A lot of what I remember standing out still does. That ethereal emotion that permeates the earlygame from the very beginning with the intro sequence of a small band of mech drivers in a snowswept tundra, marching towards the lights of a little village. The quiet and desolate places of the world this game takes place in and the loneliness afforded them are a bottled magic.
About "halfway" through the game, you lose. Many RPG endbosses threaten to end the world, but the weight of their world ending powers is generally not demonstrated in any way more threatening than a posturing, a display of strength. In this game the world actually does end. The world is irrevocably warped, and the hefty plot of war and strife before is wiped aside as the planet is ruined.
The plot for the game isn't a literary masterpiece, but the challenges made to the characters and the ways they develop are a damn sight better than what a lot of RPGs have going for them. Grounded themes and parallels abound and neatly done, there's some subtlety and usually a good sense of pacing, as much as one can have in a game where the player can grind or do 10s of sidequests at most any moment.
The OST for this game is honestly unbelievable. It shouldn't be possible. You can't go to any upload to Dancing Mad without someone saying "For a musician, the SNES sound engine is like a painter using crayons. Nobuo Uematsu used crayons to paint the Sistine Chapel in FFVI". This is nonsense, but the hyperbole has the right attitude, this OST has unbelievable compositions hidden and not-so-hidden in it.
Good game, rate it 6 final fantasies.
Delicious Donut
When a CoolMathGames isometric puzzler and Stephen's Sausage Roll love each other very much...
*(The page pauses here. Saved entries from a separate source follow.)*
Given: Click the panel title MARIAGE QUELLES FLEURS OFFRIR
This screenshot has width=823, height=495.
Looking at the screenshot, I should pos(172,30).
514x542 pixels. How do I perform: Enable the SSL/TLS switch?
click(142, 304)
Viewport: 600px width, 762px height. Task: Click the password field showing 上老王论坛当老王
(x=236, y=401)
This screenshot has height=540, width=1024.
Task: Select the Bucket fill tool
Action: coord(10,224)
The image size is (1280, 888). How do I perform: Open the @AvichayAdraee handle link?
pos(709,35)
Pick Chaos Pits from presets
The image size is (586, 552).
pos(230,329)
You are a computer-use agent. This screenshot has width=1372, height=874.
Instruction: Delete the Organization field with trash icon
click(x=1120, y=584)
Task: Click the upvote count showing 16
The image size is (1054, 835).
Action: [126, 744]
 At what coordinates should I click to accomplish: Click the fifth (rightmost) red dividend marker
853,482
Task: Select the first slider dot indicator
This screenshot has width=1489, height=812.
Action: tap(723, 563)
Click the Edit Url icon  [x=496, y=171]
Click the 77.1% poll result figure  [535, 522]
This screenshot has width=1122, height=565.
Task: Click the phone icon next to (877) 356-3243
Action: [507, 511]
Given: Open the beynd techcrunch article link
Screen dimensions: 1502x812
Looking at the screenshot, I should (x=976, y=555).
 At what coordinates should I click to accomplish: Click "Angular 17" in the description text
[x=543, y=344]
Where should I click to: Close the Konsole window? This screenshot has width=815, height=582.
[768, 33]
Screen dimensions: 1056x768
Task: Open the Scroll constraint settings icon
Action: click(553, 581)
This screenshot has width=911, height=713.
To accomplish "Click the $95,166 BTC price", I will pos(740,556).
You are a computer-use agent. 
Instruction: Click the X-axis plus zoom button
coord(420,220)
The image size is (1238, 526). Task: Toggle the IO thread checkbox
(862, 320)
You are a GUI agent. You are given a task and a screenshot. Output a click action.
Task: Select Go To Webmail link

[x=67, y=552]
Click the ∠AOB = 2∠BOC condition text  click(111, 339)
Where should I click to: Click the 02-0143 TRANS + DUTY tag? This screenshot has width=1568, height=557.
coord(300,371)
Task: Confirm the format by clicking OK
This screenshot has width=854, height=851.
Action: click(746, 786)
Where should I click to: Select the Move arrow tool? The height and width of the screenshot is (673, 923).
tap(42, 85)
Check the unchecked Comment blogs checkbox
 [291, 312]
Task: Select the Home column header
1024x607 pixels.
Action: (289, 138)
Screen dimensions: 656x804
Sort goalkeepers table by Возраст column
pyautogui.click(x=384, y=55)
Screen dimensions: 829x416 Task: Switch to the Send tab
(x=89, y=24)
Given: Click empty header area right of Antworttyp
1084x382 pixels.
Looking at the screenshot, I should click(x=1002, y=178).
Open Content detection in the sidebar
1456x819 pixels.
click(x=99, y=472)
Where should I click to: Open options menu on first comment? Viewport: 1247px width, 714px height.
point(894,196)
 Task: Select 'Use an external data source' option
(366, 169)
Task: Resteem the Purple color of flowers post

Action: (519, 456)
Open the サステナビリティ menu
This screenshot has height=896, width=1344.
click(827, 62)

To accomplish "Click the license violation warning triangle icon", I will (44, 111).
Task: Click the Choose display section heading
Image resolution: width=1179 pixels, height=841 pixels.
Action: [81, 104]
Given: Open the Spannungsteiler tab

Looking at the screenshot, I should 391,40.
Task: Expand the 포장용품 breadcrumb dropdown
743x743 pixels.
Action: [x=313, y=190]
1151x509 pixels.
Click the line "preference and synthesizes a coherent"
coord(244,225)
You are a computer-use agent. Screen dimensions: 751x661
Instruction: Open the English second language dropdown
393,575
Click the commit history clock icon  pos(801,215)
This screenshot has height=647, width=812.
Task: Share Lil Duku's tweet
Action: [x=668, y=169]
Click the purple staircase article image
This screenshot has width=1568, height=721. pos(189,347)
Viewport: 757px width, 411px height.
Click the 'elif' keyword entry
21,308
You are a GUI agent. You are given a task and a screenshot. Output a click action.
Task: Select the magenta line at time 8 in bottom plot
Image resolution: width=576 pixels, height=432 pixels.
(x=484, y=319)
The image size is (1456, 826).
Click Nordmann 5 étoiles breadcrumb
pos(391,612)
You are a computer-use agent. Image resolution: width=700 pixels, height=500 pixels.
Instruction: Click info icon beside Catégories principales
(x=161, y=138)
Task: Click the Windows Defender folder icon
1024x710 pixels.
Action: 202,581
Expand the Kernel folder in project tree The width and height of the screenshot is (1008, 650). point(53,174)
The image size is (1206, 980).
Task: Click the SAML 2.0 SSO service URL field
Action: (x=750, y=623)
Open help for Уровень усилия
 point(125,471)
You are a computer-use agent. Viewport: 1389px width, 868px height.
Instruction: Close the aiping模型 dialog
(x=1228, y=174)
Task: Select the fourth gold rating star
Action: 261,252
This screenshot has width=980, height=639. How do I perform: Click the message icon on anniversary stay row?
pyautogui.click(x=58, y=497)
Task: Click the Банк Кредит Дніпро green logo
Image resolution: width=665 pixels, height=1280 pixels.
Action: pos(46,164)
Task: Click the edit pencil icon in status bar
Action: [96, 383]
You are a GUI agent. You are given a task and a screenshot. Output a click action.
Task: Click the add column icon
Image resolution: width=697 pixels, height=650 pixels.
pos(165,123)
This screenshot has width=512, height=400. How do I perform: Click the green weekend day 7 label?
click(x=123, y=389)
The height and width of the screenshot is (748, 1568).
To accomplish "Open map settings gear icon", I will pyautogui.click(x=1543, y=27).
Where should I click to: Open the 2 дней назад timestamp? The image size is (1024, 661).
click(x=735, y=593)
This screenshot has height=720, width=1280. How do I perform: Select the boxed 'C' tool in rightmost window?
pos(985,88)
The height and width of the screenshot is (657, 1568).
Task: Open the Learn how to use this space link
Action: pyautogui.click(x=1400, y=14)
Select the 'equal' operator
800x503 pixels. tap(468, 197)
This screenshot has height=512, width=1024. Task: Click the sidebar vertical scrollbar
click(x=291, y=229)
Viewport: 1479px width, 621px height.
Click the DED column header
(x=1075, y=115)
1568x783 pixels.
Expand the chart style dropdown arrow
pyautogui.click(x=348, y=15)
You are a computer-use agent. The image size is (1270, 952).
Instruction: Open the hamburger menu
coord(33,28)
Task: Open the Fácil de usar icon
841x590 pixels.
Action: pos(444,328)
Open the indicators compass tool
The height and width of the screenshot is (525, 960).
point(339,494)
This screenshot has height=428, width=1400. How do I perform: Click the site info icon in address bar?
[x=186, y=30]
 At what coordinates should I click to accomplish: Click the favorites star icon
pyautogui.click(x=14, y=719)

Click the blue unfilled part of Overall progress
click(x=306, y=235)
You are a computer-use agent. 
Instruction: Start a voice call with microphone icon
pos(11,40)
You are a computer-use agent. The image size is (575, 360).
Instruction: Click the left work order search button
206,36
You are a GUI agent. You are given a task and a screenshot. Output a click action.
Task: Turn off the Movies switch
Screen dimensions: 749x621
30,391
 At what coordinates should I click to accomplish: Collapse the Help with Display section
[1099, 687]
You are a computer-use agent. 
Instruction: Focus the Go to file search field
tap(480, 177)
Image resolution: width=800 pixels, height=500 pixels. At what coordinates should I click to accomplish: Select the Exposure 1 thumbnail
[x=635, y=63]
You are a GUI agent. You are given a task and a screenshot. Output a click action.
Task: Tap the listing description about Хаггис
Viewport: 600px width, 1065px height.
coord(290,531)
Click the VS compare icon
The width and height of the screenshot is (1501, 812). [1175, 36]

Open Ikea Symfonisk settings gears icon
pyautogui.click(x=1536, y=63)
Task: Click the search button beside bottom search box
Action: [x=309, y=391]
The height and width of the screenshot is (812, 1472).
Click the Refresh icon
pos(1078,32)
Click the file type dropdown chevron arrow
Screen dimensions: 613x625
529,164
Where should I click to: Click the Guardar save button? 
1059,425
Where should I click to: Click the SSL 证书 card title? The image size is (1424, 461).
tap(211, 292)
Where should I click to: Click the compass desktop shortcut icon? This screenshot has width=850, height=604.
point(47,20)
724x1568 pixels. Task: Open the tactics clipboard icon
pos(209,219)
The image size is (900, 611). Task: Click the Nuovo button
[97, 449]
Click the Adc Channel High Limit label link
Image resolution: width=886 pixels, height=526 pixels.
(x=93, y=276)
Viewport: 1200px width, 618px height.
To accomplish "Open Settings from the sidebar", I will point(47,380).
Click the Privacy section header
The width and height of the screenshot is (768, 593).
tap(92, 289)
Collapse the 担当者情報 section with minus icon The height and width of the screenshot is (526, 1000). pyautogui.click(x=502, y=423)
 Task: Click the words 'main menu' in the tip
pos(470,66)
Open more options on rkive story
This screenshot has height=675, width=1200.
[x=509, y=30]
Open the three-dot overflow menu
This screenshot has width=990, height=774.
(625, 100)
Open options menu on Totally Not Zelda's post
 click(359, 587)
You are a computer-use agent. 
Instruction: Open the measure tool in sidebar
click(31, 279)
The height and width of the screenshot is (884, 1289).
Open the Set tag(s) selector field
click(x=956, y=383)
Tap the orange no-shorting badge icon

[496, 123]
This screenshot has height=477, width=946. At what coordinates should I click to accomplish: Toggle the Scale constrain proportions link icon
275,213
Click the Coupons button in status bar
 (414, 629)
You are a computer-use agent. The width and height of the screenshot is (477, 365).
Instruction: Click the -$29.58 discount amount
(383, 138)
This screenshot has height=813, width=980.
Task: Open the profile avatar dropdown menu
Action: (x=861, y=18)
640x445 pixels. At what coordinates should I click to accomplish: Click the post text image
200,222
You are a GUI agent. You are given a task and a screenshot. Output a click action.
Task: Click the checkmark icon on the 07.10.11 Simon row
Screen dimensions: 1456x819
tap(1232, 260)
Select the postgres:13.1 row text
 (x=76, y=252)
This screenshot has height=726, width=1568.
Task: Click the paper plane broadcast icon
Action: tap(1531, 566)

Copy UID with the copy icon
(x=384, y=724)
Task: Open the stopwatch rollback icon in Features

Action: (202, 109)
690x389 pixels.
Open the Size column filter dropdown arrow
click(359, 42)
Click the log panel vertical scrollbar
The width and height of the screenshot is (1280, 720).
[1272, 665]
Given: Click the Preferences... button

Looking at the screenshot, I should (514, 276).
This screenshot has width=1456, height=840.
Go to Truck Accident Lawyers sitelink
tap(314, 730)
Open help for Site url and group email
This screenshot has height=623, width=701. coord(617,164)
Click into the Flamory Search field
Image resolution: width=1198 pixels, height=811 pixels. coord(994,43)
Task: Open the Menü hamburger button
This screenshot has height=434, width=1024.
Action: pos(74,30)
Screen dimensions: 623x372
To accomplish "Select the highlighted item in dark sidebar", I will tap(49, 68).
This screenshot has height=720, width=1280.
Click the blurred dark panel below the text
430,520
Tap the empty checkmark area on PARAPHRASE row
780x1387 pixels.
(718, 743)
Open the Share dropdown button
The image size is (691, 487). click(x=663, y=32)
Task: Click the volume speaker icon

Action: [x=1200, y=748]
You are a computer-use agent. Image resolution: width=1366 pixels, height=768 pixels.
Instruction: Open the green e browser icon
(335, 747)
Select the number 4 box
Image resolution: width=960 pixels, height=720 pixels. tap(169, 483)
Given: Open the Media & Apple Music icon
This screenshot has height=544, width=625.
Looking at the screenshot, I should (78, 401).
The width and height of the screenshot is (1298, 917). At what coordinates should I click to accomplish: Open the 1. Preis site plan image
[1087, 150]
A second donut-themed puzzle game has hit my Steam library. This is one of the most frustrating games I have ever played in my life. Great puzzle design but feels like playing Stephen's Sausage Roll with a steering wheel input and a concussion.
Eventually, like the sausage game, you learn combinations of inputs to achieve states, but it never feels fully natural and the toroidal shape rotation involved stays difficult the HOLE way through. :v)
Mostly made we want to play Stephen's Sausage Roll again, since I got a big chunk through it but never finished it. Will see how that goes next month.
The Zachtronics Solitaire Collection
I haven't played all the Zachtronics games yet (I've only completed TIS-100 and SpaceChem) but damn do these boys make good solitaire. Steam says I've played this for 20 hours already, which is odd because I only bought it last week.
The sprites are great, the SFX are sublime, and the game design is impeccable. The amount done with such a small ruleset-set and the creativity on display is awesome.
The music is great too, Zachtronics games OSTs are one of the few things I can listen to when doing actual thinking work, very rare to have something both listenable and not distracting unless you've oversaturated it by listening so many time before or ambient that doesn't change a lot.
corru.observer
Made it to the 2nd track in the OST. Don't read the comments on the YT video - it turns out this is the kind of game where there are spoilers foreshadowed in the audio of the 2nd track.
That's the kind of game I like. Really looking forwards to playing it.
November & December Review
In the van I'm more exposed to the weather, these months have been getting familiar with serious wet and serious cold. I've been in the midlands, the northeast, the northwest, the peaks, the lakes, and Scotland. In a turn of fortunes, rain and storm followed me everywhere but the highlands, where I spent the most beautiful Christmas. The Scottish Highlands is surely one of the most wonderful vistas in all the world.
Happy New Year everyone, wishing you a good year.